■ Records for this task ■
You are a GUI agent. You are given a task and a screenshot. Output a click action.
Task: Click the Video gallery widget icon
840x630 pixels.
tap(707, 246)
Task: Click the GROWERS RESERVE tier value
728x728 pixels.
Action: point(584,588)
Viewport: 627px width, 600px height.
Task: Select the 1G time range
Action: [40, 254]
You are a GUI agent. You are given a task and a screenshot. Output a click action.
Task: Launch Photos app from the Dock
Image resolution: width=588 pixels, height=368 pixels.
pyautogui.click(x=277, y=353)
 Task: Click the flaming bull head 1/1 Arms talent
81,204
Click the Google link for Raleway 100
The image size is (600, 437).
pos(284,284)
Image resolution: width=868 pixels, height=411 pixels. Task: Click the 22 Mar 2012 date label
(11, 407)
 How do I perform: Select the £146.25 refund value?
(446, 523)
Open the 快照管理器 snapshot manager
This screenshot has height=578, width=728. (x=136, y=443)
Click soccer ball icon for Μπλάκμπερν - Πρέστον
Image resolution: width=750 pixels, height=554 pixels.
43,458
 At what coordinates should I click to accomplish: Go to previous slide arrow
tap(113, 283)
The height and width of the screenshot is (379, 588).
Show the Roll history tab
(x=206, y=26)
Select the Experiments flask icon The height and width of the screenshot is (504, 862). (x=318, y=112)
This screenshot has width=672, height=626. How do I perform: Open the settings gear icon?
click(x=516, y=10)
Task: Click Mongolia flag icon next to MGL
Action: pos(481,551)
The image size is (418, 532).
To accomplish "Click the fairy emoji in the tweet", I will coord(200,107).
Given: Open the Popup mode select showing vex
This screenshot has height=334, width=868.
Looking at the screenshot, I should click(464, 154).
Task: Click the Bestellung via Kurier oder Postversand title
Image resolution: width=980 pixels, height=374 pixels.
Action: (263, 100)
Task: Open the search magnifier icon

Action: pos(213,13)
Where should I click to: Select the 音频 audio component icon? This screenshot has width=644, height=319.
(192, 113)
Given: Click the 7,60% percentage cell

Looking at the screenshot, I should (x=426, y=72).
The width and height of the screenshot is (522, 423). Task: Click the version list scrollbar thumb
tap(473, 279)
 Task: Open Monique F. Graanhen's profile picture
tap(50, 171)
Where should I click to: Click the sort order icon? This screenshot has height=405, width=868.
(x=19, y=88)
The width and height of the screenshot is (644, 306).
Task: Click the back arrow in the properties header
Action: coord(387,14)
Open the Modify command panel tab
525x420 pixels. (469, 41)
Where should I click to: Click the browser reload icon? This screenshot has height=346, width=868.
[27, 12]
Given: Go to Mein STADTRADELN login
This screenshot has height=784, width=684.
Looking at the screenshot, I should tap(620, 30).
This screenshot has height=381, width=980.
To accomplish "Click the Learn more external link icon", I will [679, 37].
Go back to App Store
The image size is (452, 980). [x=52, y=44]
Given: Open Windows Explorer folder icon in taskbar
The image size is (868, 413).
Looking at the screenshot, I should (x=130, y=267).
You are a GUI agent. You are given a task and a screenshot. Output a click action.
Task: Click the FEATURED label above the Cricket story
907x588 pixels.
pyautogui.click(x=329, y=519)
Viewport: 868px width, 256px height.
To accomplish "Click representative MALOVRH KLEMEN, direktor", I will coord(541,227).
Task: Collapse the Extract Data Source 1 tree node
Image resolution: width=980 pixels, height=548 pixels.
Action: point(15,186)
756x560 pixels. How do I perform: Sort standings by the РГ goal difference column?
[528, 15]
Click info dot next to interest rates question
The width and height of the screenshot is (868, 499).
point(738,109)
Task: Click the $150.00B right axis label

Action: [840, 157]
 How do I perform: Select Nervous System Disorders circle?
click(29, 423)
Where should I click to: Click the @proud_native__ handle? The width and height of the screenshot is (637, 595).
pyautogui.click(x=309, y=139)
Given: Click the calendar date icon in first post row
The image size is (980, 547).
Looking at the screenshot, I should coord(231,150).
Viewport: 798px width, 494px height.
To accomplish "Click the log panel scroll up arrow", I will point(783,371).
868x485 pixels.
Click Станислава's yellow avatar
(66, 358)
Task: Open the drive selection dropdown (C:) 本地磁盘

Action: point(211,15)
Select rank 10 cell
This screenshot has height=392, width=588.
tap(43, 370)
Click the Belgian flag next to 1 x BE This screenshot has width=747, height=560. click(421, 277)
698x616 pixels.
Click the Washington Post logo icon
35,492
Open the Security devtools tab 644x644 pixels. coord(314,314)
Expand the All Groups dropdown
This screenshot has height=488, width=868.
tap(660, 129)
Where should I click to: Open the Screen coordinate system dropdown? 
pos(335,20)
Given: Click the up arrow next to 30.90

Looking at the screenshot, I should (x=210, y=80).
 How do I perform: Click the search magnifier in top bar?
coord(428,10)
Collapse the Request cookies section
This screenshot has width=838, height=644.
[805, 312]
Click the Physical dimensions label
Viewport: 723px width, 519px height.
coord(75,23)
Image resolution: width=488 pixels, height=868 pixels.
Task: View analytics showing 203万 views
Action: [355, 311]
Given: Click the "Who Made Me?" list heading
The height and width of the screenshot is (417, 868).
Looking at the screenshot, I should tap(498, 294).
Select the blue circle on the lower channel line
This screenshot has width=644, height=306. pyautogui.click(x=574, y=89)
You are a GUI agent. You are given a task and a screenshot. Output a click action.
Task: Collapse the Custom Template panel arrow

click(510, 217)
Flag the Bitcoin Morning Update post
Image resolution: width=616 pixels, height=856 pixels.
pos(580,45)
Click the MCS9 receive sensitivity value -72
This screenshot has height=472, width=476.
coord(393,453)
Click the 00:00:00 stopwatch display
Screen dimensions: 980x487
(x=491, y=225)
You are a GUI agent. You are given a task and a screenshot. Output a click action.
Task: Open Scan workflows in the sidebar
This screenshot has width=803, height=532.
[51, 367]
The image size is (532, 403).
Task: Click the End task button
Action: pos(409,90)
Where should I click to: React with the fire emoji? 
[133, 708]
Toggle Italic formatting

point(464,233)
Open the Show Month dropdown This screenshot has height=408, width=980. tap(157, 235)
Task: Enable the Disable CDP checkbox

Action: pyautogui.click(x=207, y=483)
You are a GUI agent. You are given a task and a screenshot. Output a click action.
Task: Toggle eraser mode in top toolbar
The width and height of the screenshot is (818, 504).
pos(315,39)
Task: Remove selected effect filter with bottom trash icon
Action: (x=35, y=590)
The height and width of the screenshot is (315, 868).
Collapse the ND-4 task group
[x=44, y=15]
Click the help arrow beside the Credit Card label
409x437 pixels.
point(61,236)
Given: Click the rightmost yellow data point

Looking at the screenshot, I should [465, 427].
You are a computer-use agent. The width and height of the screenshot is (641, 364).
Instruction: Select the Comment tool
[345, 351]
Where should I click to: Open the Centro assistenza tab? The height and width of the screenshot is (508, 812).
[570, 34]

■ Problem to solve ■
Your answer should be the lines from the one containing "Where should I click to: Open the Centro" through the last line of the records, repeated exactly and with nothing added.

■ Exercise result ■
Where should I click to: Open the Centro assistenza tab? The height and width of the screenshot is (508, 812).
[570, 34]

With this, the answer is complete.